In an earlier article I noted an eMarketer prediction for increased B2B ad spending, implying that B2B firms would also increasingly turn to A/B and multivariate testing. That trend should continue despite the current anxiety over digital marketing spending this year.
Part of the reason, I suspect, is that any new platform will incorporate some element of machine learning or AI to help form better questions and hypotheses to investigate. The overwhelming public interest in ChatGPT, combined with Google's announcement of its own large language model (LLM)-based AI Bard, has ushered in a marketplace trend where solution providers are seeking integration opportunities for AI into the user experience.
Final Thoughts on the Sunsetting of Optimize
I am speculating a bit, but from my experience A/B and multivariate testing are a great fit for AI integration because the questions they trigger regarding test results can be so widely varied and require alternatives.
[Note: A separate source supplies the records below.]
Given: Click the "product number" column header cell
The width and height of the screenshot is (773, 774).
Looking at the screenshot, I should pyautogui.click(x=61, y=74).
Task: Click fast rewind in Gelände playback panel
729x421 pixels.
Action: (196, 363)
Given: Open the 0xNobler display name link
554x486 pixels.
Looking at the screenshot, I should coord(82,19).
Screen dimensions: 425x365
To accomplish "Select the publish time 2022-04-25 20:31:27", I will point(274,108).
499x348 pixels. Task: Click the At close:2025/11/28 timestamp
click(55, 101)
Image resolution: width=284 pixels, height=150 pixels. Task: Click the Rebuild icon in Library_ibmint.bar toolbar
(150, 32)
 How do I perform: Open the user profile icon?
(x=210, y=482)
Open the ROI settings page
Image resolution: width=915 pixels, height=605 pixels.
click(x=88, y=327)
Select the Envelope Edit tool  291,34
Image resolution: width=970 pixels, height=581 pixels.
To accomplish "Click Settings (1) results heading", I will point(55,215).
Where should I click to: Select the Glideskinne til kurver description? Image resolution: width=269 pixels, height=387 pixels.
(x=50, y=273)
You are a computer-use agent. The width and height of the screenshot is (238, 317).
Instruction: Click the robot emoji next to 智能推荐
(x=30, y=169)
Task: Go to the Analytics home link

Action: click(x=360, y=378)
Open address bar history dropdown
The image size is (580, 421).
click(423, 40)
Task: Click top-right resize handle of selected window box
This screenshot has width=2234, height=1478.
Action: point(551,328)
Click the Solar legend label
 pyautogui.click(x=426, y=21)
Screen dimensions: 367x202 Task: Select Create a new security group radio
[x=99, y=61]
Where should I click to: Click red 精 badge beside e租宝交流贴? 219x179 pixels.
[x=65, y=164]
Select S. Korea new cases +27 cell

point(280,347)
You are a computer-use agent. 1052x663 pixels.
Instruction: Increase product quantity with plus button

An AI enhancement like ChatGPT would help reduce the choices into a more manageable collection. I'm certain Google is planning something already after seeing Microsoft move quickly to introduce AI into its office and machine learning products. Marketers should also see how other analytics solutions that have A/B testing, like Adobe Analytics, respond as well.
Google seems to be planning a replacement, so we’ll all have to “stay tuned” for the news. In the meantime, marketers can download their historical test data until the sunset date. The information to do so is available at the Optimize Help Center.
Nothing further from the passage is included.